Al amor se llega muchas veces por el libre sentimiento y se consuma por la libre voluntad de las parejas ajenas del deseo y a la intervención de los padres y así la criatura que nace de una supuesta pasión amorosa debe dejarse nacer para que el cariño que hizo posible la copulación reproduzca ese amor y la sociedad se llene de ternura a través de la criatura que nace de la hermosa sensación que hace que las personas se gusten y se amen.
    
Hechos como el de Emely suceden en la postmodernidad cuando la estructura y el núcleo familiar se extinguen y los sentimientos de amor, de compasión y de solidaridad perecen bajo el aliento de escisiones sociales y humanas que inquietan por el grado asombroso que ocupa el desamor en la modernidad. Los padres han dejado de participar en la educación moral y sexual de los hijos porque esta virtuosa función se le ha dejado a los medios cibernéticos mal empleado y este medio acabó destruyendo por completo la socialización vital entre las personas y la familia.
    
Parece que la postmodernidad trae también en su alforja la incomunicación y el aislamiento y estas aberraciones a su vez han producido la desnuclearización de la familia. Sentimientos tales como el afecto, la fidelidad, la consideración y la tolerancia han perdido hoy en día su grandiosa utilidad en los colectivos humanos.

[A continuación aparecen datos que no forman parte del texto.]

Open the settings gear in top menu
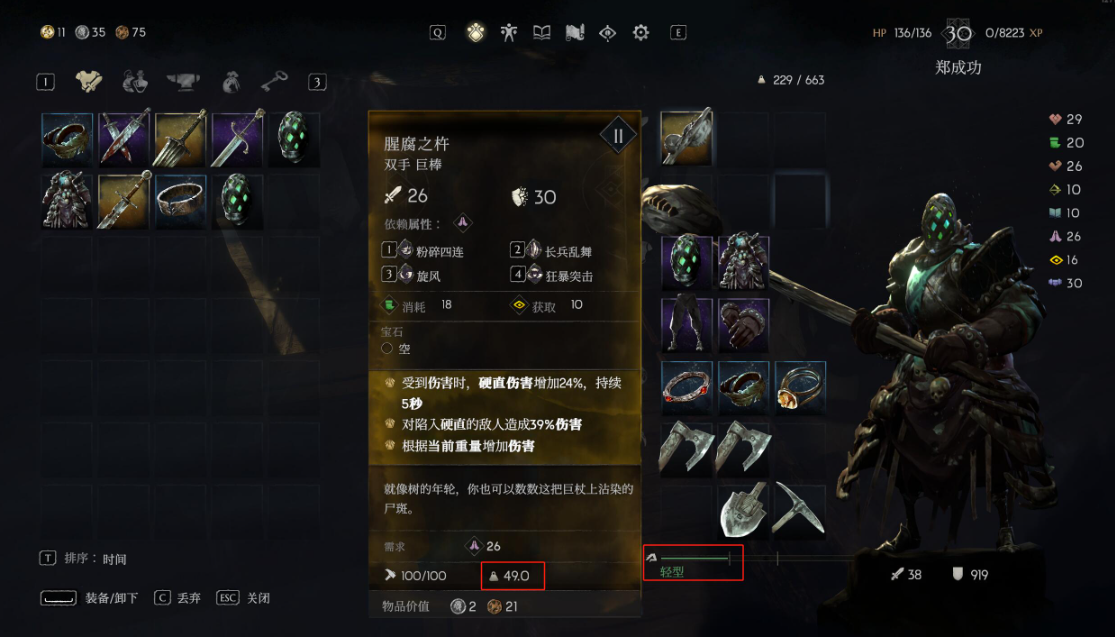Image resolution: width=1115 pixels, height=637 pixels. tap(641, 33)
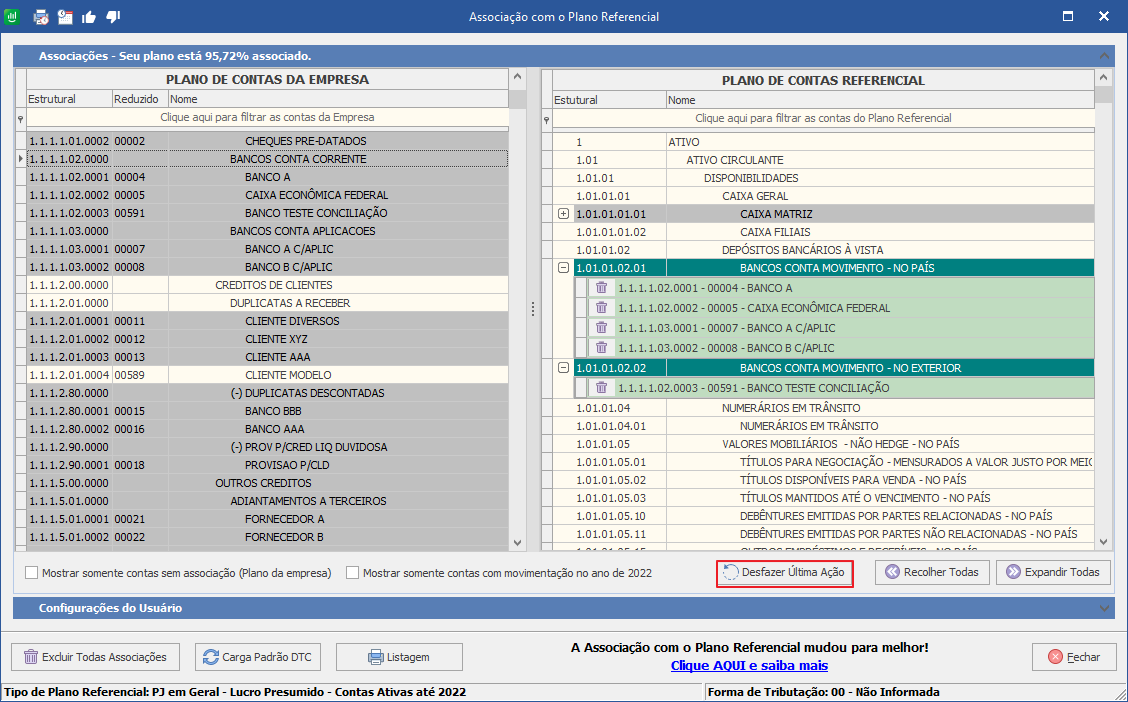1128x702 pixels.
Task: Sort by Reduzido column header
Action: 138,99
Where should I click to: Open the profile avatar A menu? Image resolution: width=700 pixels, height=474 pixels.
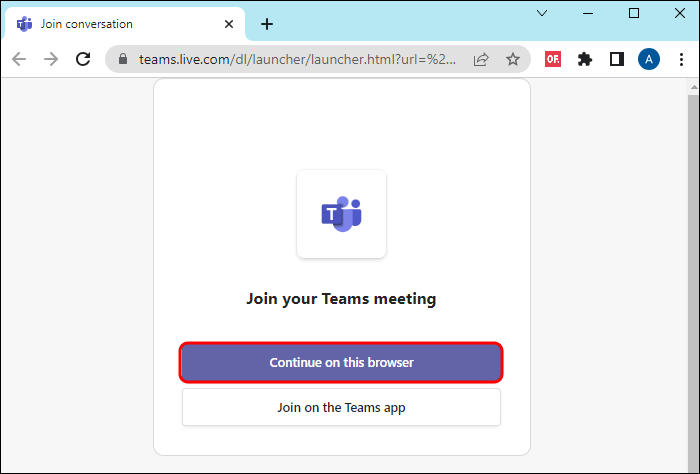coord(649,59)
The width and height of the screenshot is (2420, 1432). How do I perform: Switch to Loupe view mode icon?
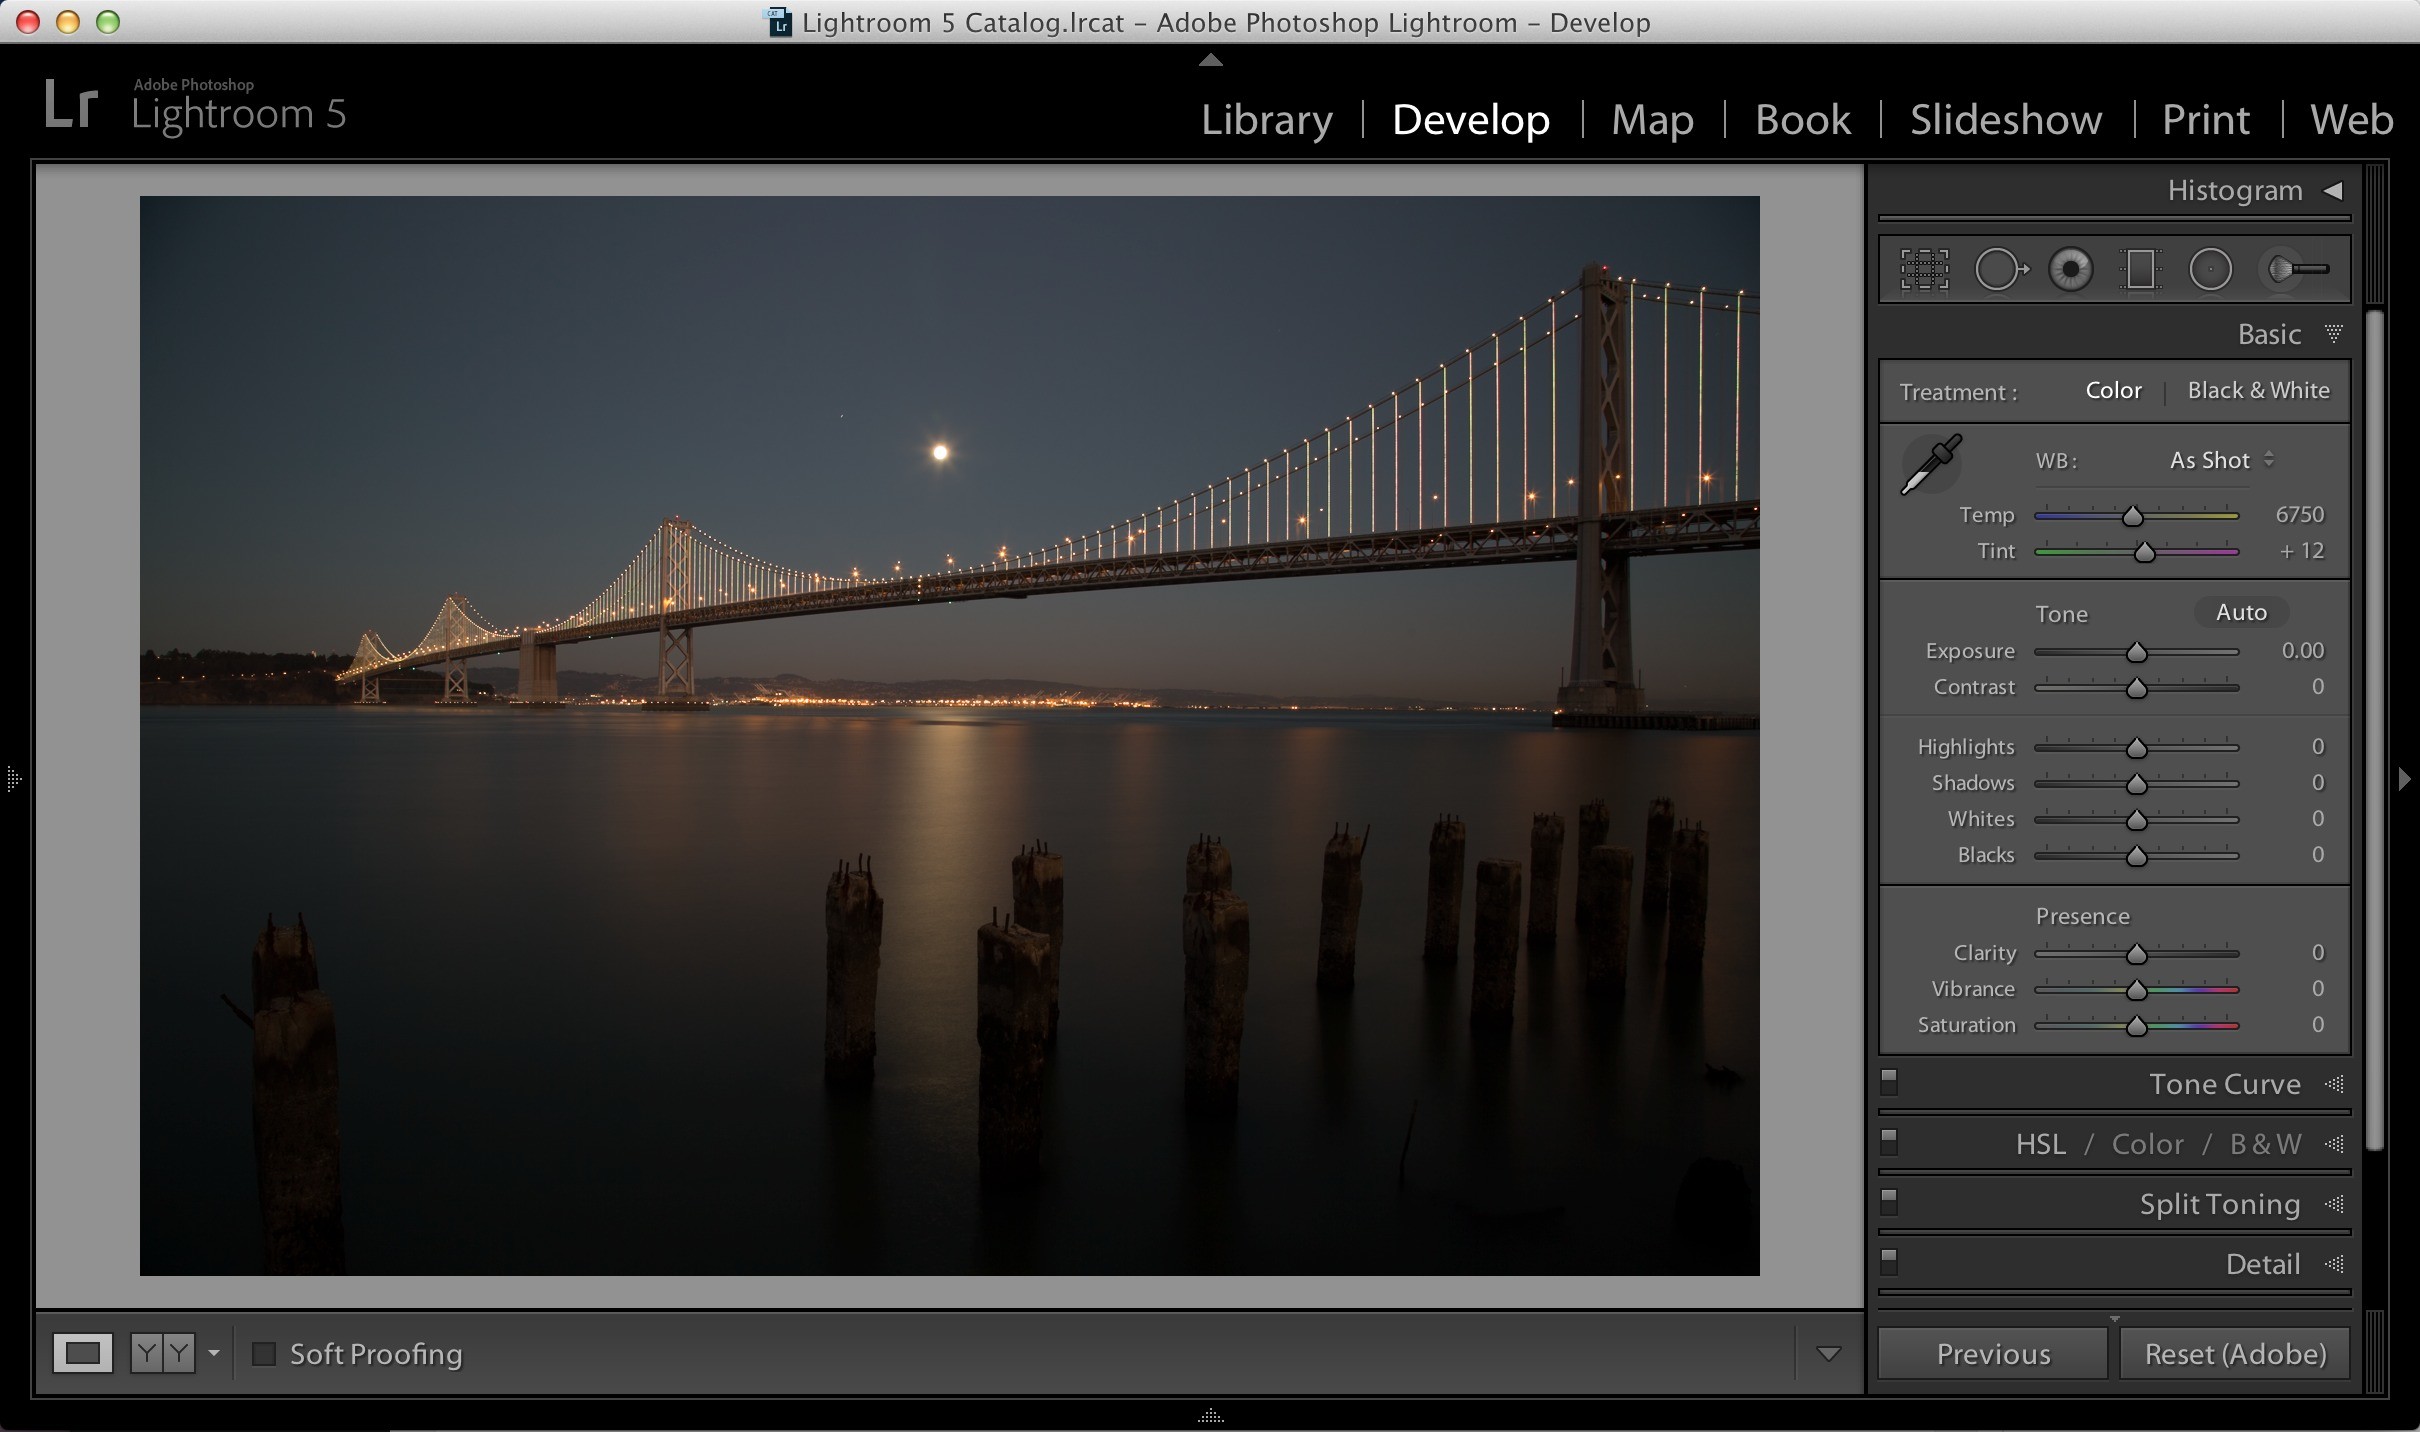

Inesperadamente el materialismo en exceso de los padres los ha transformado de ser guías sanos en figuras permisivas y animadoras de las conductas aberrantes de sus hijos.
    
En la vieja sociedad, también llamada atrasada, no era normal que los padres promovieran el aborto entre las familias, sobre todo cuando el embarazo no era odioso, como parece que no era la concepción o gravidez de Emely. Por el contrario, en aquella sociedad era motivo de alegría y de buen agüero el nacimiento de un niño. Por lo tanto, los padres de las parejas se involucraban en la crianza, salud mental y física de sus nietos. Se decía que el nuevo vástago traía la unión y la solidaridad de las dos familias.
    
Por eso nos adelantamos decir que no es el Estado que está en crisis, sino las sociedades universales. Los sistemas de valores que impulsan a los seres humanos a actuar de tal o cual manera, dentro o fuera de una filosofía moral o ética que permite reflexionar sometido a reglas que fundamentan las acciones humanas y posibilitan distinguir entre el bien y el mal regulando así nuestra conducta.
    
El caso triste de Emely Peguero es el resultado fatal de actuaciones disfuncionales de la familia, familias que se convierten en rehenes de ellas mismas y, por tanto, de sus carencias, como la carencia afectiva de la infancia. El amor es libertad y crecimiento antes que posesión y limitaciones.
   
 El líder religioso estadunidense de la iglesia bautista que desarrollo una labor trascendental al frente de los derechos civiles, Martin Luther King, expresó, que «Quienes le quitan el derecho de vivir a alguien es porque nació en la barbarie, cuando matar a su semejante era una condición normal de la existencia. Se le otorgó una conciencia. Y ahora ha llegado el día en que la violencia hacia otro ser humano debe volverse tan aborrecible como comer la carne de otro».            

La muerte de Emely, así como de cualquiera otra mujer, es y será siempre un hecho abominable y, por consecuencia, debe de recibir el repudio unánime de todas las almas humanas universales.